(WRITTEN EXERCISE): Put the records from the line with "This screenshot has width=1920, height=1093." through the line with "pos(397,672)" into a two-column CSV with headers instruction and coordinates: one row per record, its text and its answer each in one quoted field, line breaks turned into spaces. Omit the pictures.

(RECORDS PROVIDED):
# # # #
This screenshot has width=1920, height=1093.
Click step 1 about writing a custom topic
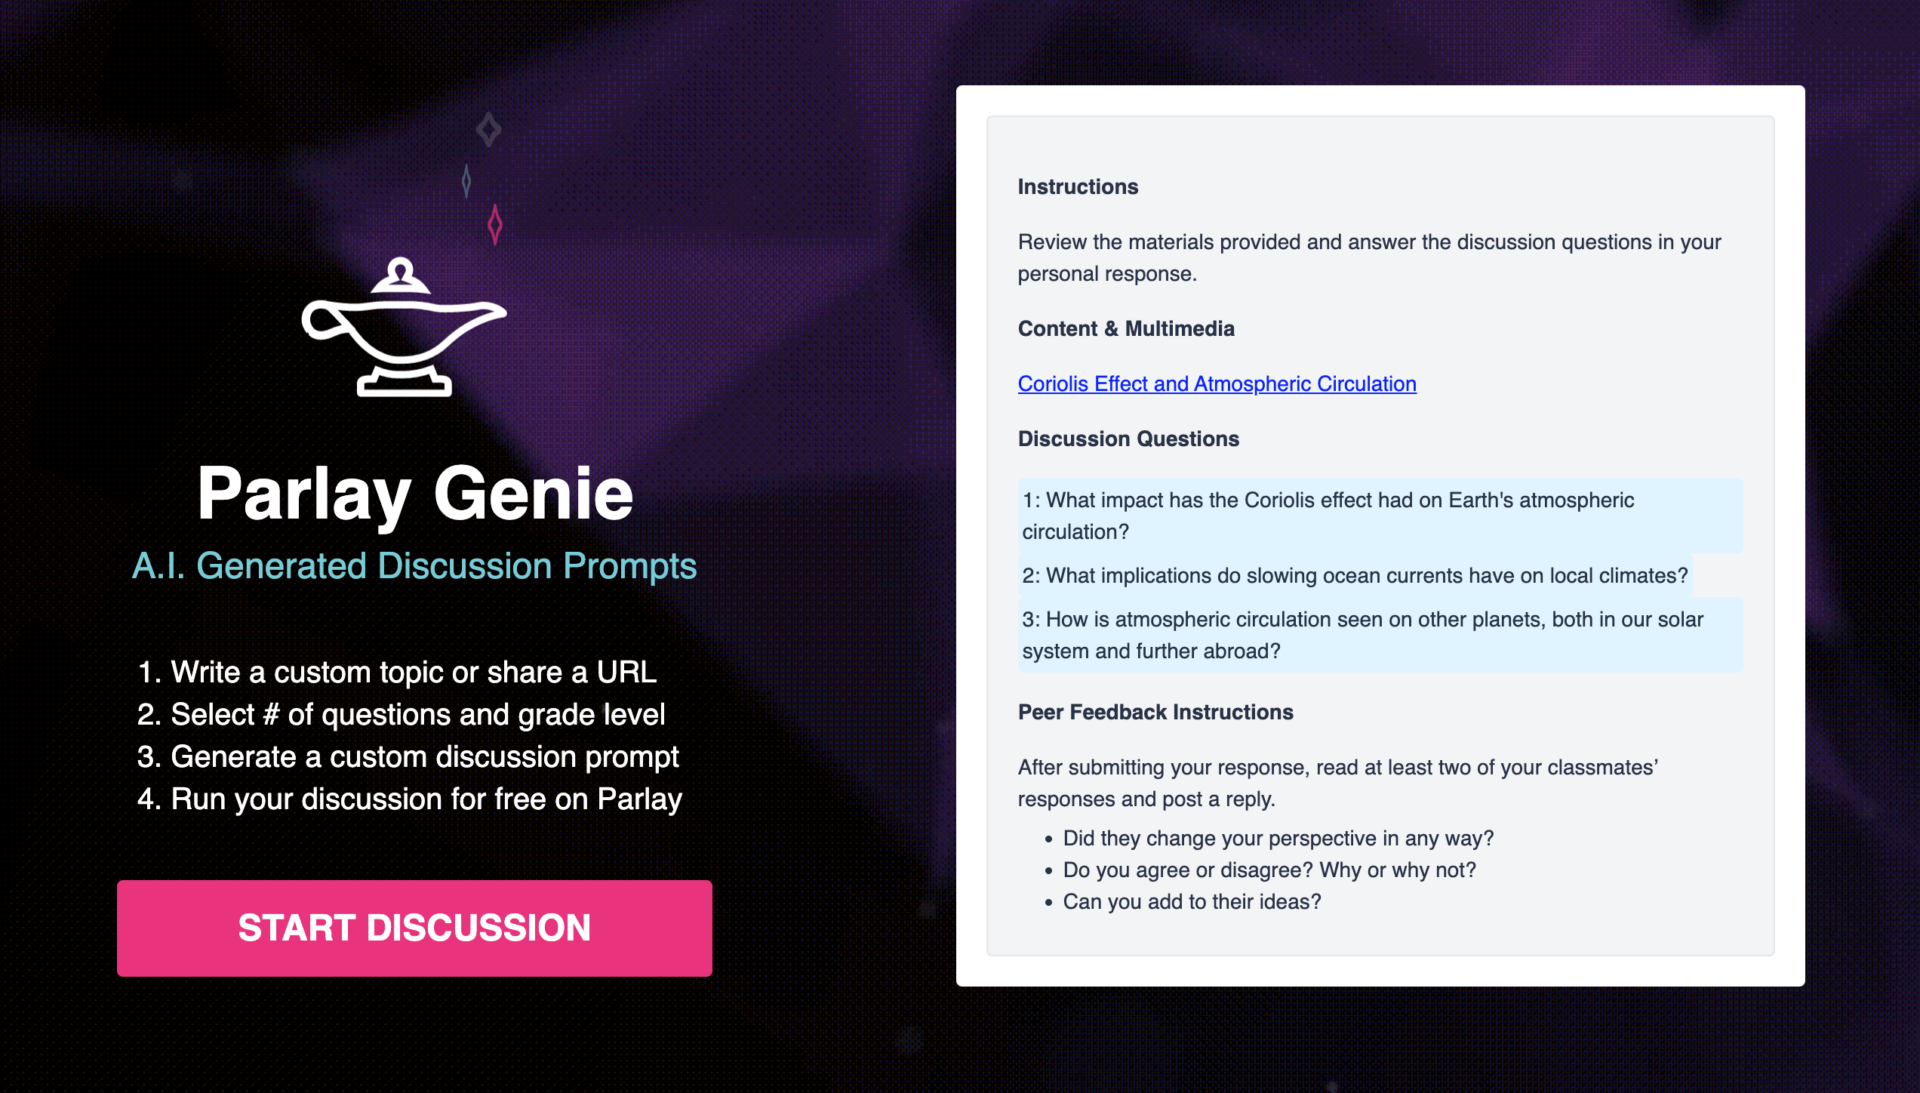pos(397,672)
# # # #
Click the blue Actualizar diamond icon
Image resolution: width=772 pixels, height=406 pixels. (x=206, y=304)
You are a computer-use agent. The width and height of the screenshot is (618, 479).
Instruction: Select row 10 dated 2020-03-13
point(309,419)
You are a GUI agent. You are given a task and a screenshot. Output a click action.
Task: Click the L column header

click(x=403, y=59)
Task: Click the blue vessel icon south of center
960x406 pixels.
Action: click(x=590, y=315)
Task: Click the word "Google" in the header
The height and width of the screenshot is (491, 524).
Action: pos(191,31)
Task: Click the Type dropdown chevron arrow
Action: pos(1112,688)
# # # #
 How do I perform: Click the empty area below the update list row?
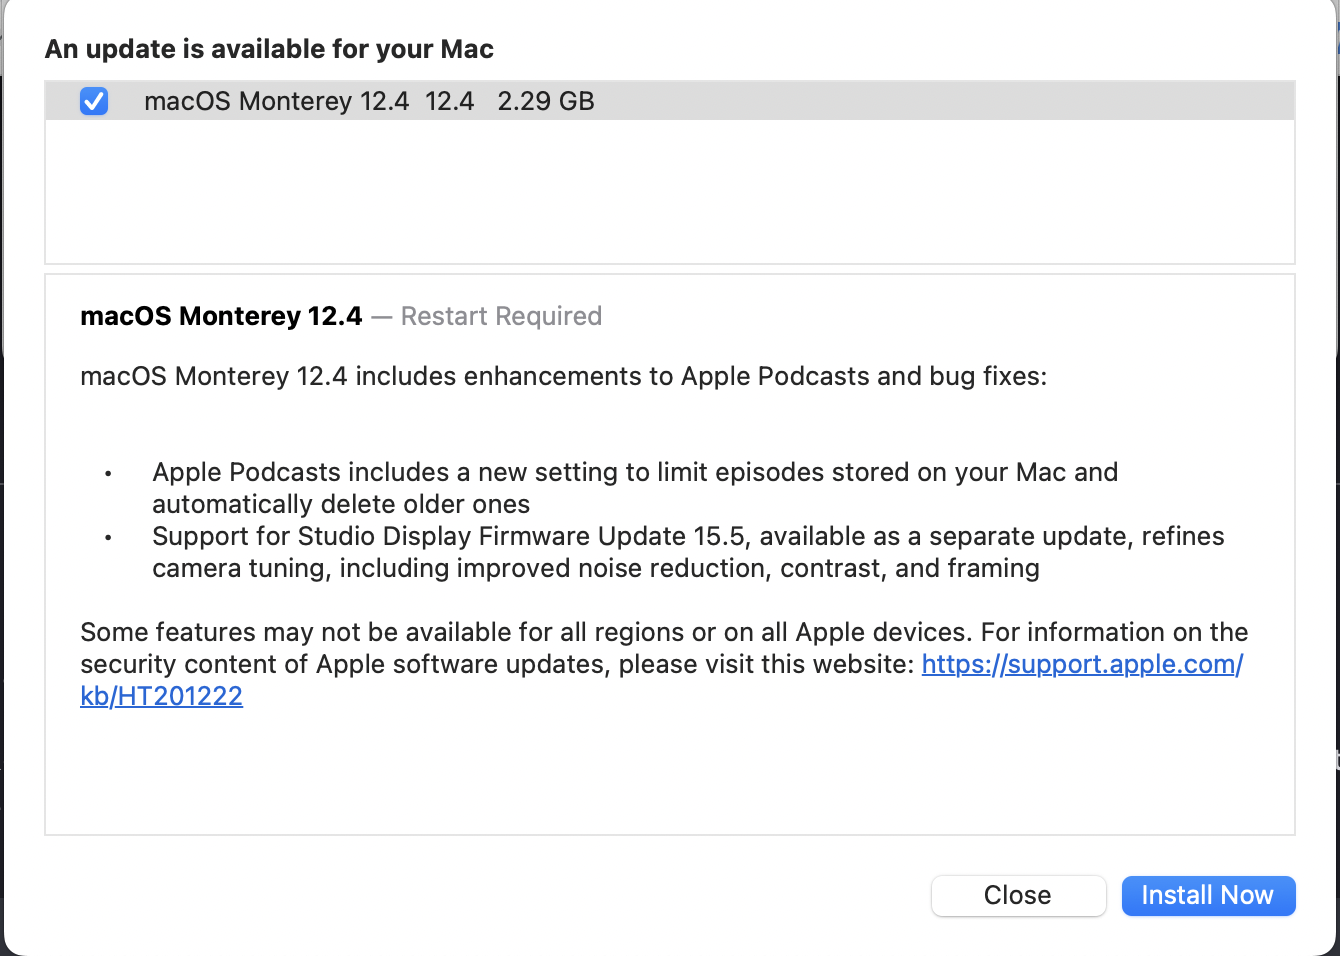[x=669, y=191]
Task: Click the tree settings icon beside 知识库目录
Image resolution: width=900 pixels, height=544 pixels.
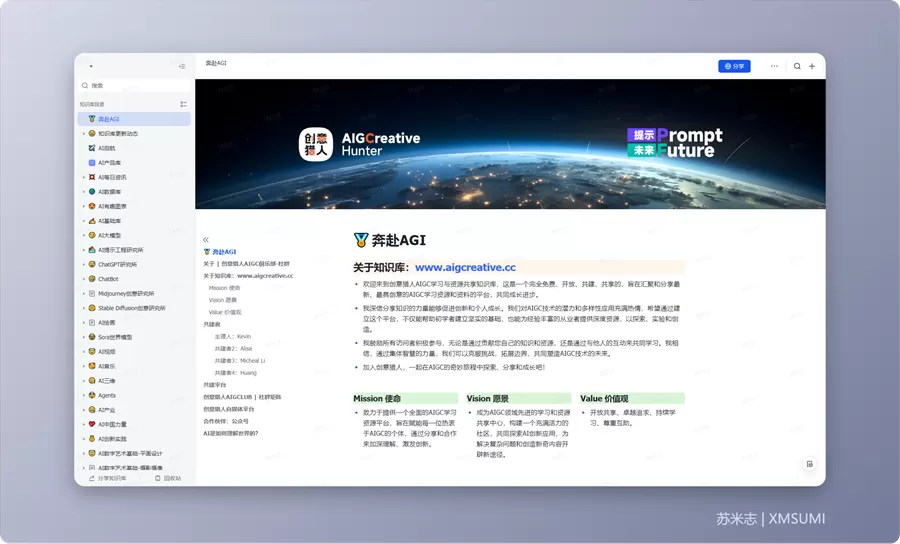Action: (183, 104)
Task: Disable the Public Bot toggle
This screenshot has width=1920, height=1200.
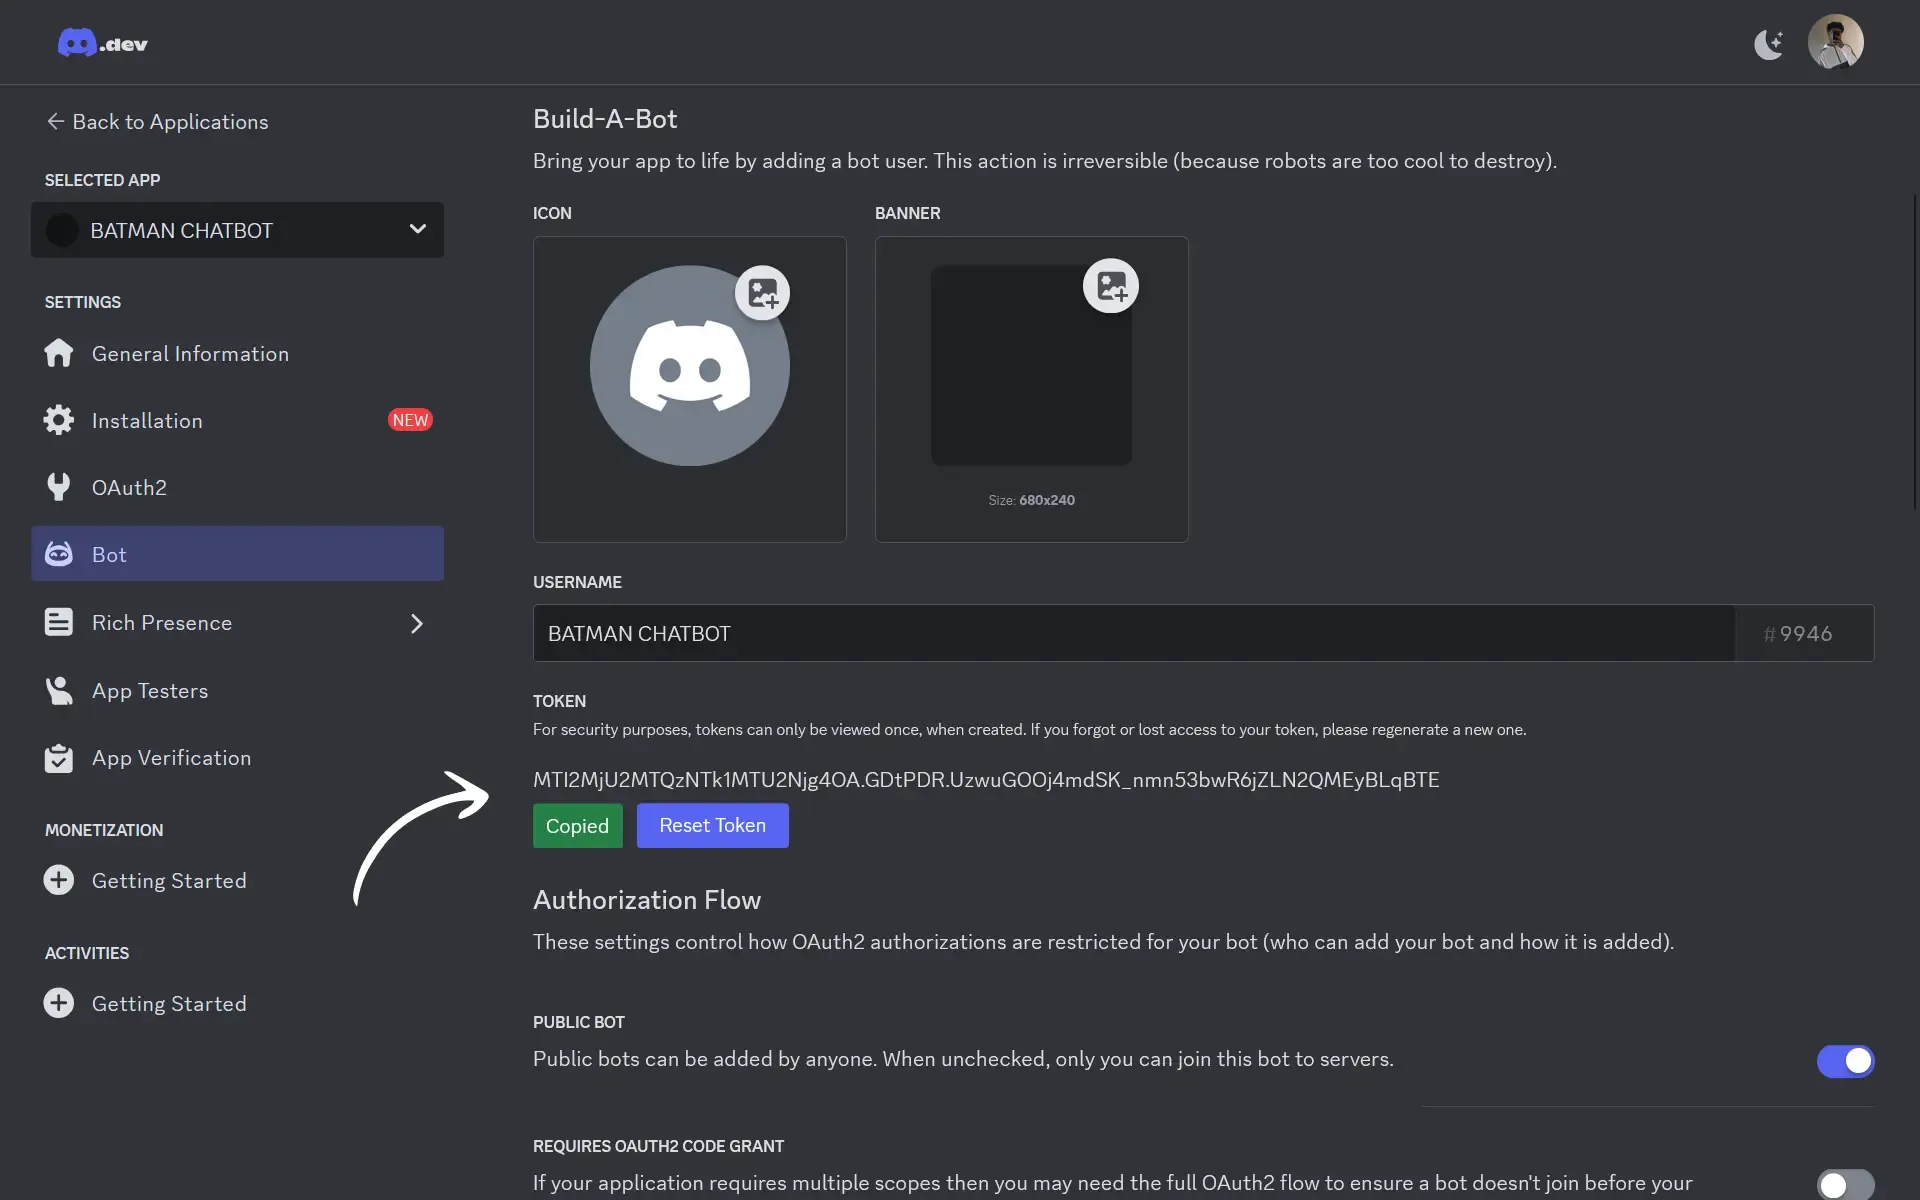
# # # #
(COMPLETE RESPONSE):
instruction,coordinates
"This screenshot has width=1920, height=1093. Click step 1 about writing a custom topic","pos(397,672)"